• _Problem set_:
1. Return everything from "Media interface connector" down to "of office equipment." in the passage on fiber optic connectors and adapters, copied word for word.
2. In the passage on fiber optic connectors and adapters, render this sentence in Spanish: "This allows signals to be routed in two directions at the same time."

══ Provided text

This connector is designed for high performance telecommunication and cable television networks. There is a different feel about this connector when compared with the previous types. The body is of light plastic construction and has a more 'domestic' or 'office' feel about it. It has low losses and the small size and rectangular shape allows a high packing density in junction boxes. It plugs into the adapter with a very positive click action, telling us it's definitely
engaged. A very nice connector destined to succeed.

Media interface connector (MIC), fixed shroud duplex (FSD) or fiber data distributive interface (FDDI) ― Figure 12.10

Unlike the other connectors, this one has two fibers within the same cover. This allows signals to be routed in two directions at the same time. This is called duplex operation.
It uses STPC ceramic ferrules, otherwise it is another all plastic connector, with a similar feel to the SC. It is intended to be used in local area networks (LANs) to interconnect computer systems and other pieces of office equipment.

Compared with the other connectors, it seems quite bulky and is designed to be easily handled and plugged into the equipment often by the end user rather than the system installer. It is keyed to prevent accidental insertion in the wrong socket and is color coded for easy recognition.

Adapters

Generally a system is designed to use the same type of connector throughout, and to ensure complete compatibility, and hence best performance, they are normally sourced from the same manufacturer.
Occasionally however, we meet two new problems.
The first is to connect two cables fitted with non-compatible connectors, say, an STPC connector to one fitted with a biconic connector. Such problems are easily solved by a wide range of 'something-to-something' type adapters. Some of these adapters do introduce a little extra insertion loss but not more than about 1 dB.

The second is to join a bare fiber to a system, quickly and easily, perhaps to connect a piece of test equipment or to try out a new light source. This is achieved by a bare fiber adapter. This is a misleading name since it is actually a connector as can be seen in Figure 12.11. It is really a bare fiber connector since it has to be plugged into an adapter. The only difference is that the fiber is held in position by a spring clip rather than by epoxy so that it can be readily re-used.

Fitting the bare fiber adapter

• Strip off the primary buffer for about 25 mm or so and clean the fiber.
• Press the cable grip and push in the fiber until it comes to a stop then release the cable grip. The primary buffer will not pass down the ferrule.

════
══ Given information

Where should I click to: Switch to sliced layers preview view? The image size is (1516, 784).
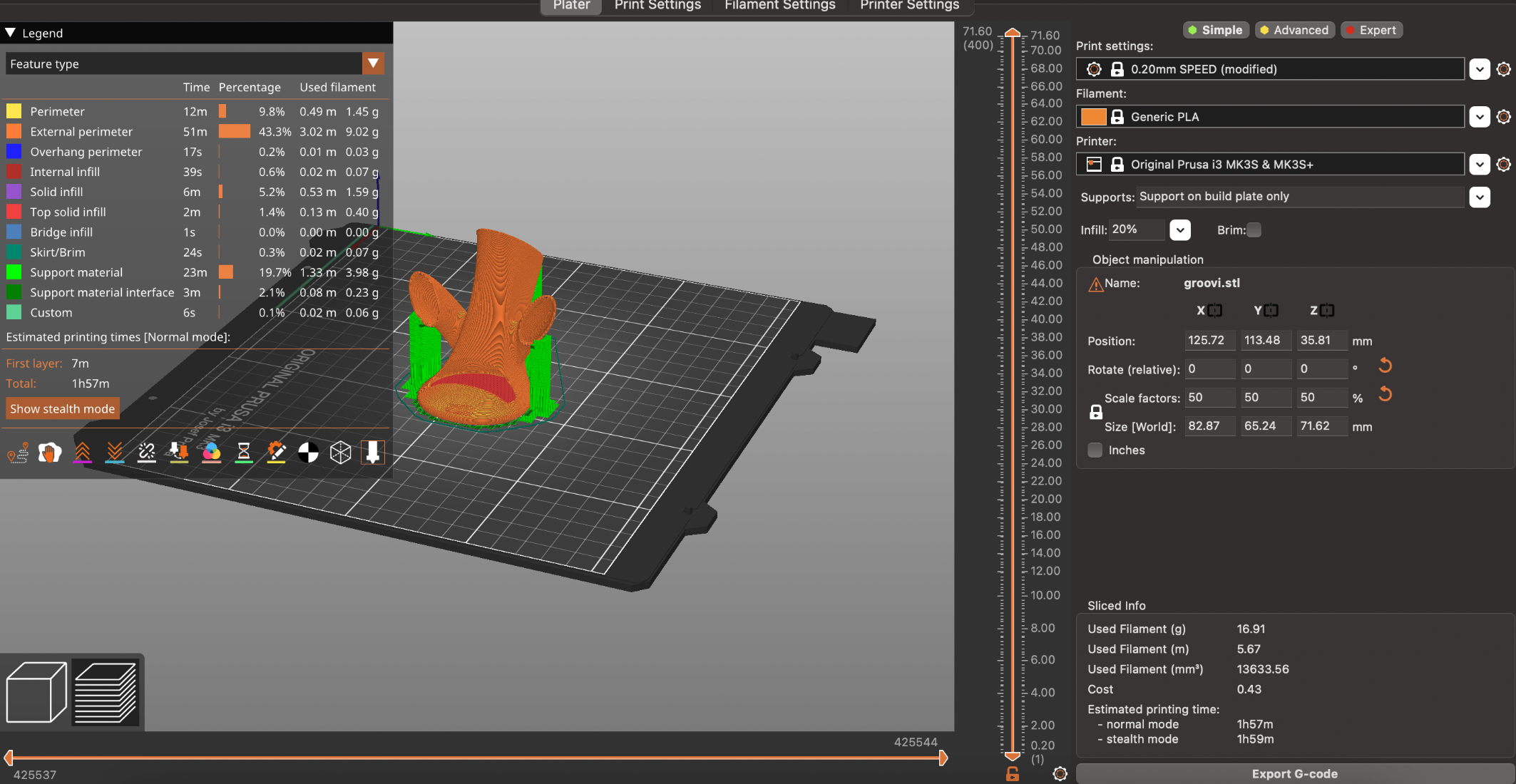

════

• _Answers by task_:
1.
Media interface connector (MIC), fixed shroud duplex (FSD) or fiber data distributive interface (FDDI) ― Figure 12.10

Unlike the other connectors, this one has two fibers within the same cover. This allows signals to be routed in two directions at the same time. This is called duplex operation.
It uses STPC ceramic ferrules, otherwise it is another all plastic connector, with a similar feel to the SC. It is intended to be used in local area networks (LANs) to interconnect computer systems and other pieces of office equipment.

2. Esto permite que las señales se encaminen en dos direcciones al mismo tiempo.